Message Passing Interface

Message Passing Interface (MPI) is the principal method of performing parallel computations on all CHPC clusters. Its main component is a standardized library that enables communication between processors in distributed processor environments.

MPI Distributions
Setting MPI and Compiling
- Compiling
Running with MPI
Common MPI ABI

MPI Distributions

There are numerous MPI distributions available and thus CHPC supports only some of them, those we believe are best suited for the particular system.

More information: MPI standard page.

The CHPC clusters utilize two types of network interconnects, Ethernet and InfiniBand. Except for some nodes on Lonepeak, all clusters have InfiniBand and users should use it since it is much faster than Ethernet.

We provide a number of MPI distributions with InfiniBand support: OpenMPI, MVAPICH2, MPICH and Intel MPI. All these MPI implementations also support multiple network interfaces in a single build, usage is described in a this page.

More information from the developers of each MPI distribution can be found here:

Setting MPI and Compiling

Before performing any work with MPI, users need to initialize the environment for the MPI distribution appropriate for their needs. Each of the distributions has its pros and cons. Intel MPI has good performance and very flexible usage, but, we have seen problems with some of its versions on the AMD CPUs. MVAPICH2 is optimized for InfiniBand, but, it does not provide flexible process/core affinity in multi-threaded environment. MPICH is more of a reference platform, for which we build InfiniBand support through the UCX library. Its feature set is the same as that of Intel MPI and MVAPICH2 (both of which are based on MPICH). Intel MPI, MVAPICH2 and MPICH can also be freely interchanged thanks to their common Application Binary Interface (ABI), which main advantage is no need to build separate binaries for each distribution.

********

_Problem set:_
**1.** According to the MPI page, what two types of network interconnects do the CHPC clusters use?
**2.** Rewrite the stretch of the MPI page from "The CHPC clusters" through "faster than Ethernet.", switching "utilize" to "use".
The material that comes next has no connection to the MPI page.

_Data block:_

********

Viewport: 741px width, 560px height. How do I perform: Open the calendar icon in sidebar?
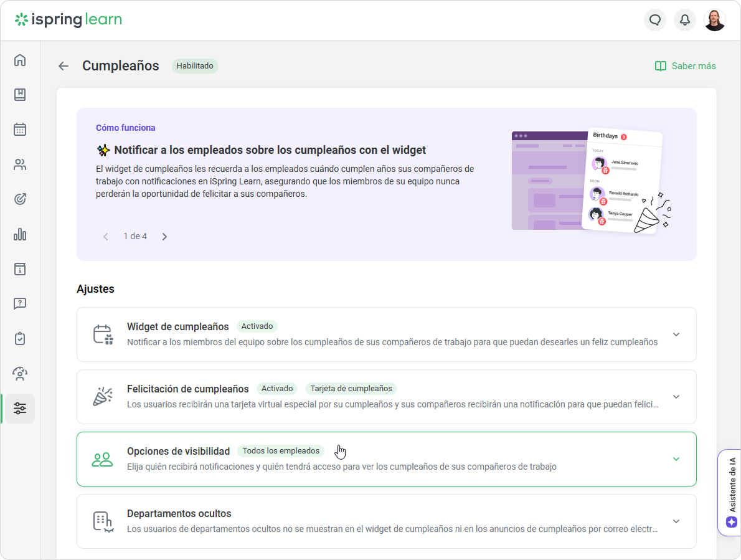click(20, 130)
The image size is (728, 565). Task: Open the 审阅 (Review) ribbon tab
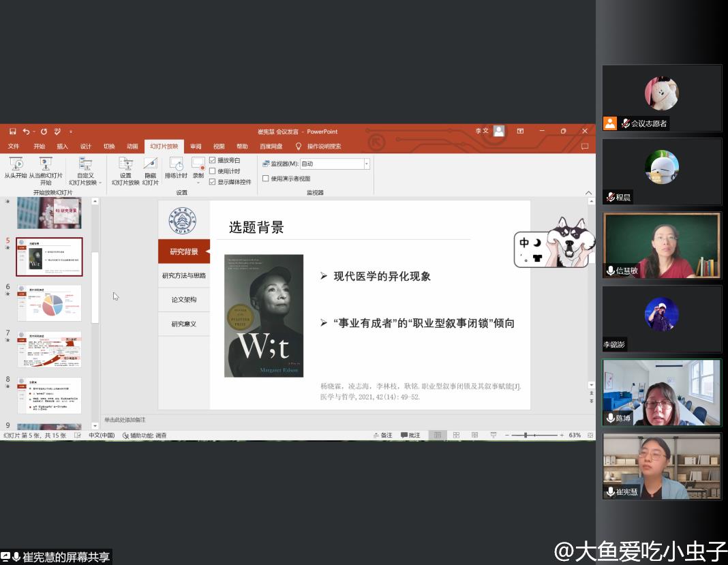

********

_Per-task outputs:_
**1.** Ethernet and InfiniBand.

**2.**
The CHPC clusters use two types of network interconnects, Ethernet and InfiniBand. Except for some nodes on Lonepeak, all clusters have InfiniBand and users should use it since it is much faster than Ethernet.